Maribavir demonstrated superior CMV clearance versus IAT at week 8, (56% vs. 24%; P<0.001). Dr. Fournier showed sensitivity analyses to support the robustness of the primary end point. These data included the finding that CMV viremia clearance at week 8 or at the time of study discontinuation or treatment switch was 60% in the maribavir group compared with 43.6% in IAT group (P=0.001). CMV viremia clearance at any time during treatment was 74% in the study group versus 52.1% in IAT (P<0.001), and CMV viremia clearance at week 8 regardless of alternate CMV antiviral strategy was 59.1% in maribavir-treated subjects versus 42.7% in IAT subjects (P=0.002).

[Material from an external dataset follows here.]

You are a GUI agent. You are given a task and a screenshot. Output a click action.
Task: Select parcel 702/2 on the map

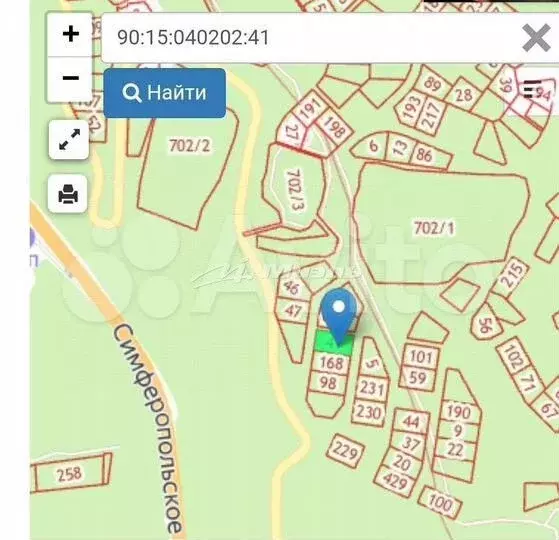(190, 145)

Dr. Fournier said results were consistent across subgroups. In the key secondary end point, the maintenance of viremia clearance and symptom control was 19% for maribavir compared with 10% in the IAT group (P=0.013).
Dr. Kotton noted that maribavir has an excellent safety profile as seen in the phase 3 study and previous studies, with the most common side effect being dysgeusia. Because it was well tolerated, patients were able to stay on maribavir 50% longer than with standard of care.
“Having led creation of international consensus guidelines on CMV for solid organ transplant for over a decade and a half, and understanding the intrinsic challenges in the field—especially with resistant/refractory disease—I am thrilled to have new therapeutic options,” Dr. Kotton said. “For the first time, we might be able to consider clinical trials involving combination therapy, especially in higher-risk situations. Anytime we have a new antiviral agent in the CMV sphere, we are very happy and excited as this is sure to be a game changer, and hopefully will save lives and improve the overall quality of many lives as well.” ■
Dr. Fournier is an employee of Takeda Dr. Kotton is a consultant to Merck, Takeda, Roche Diagnostics and Hookipa.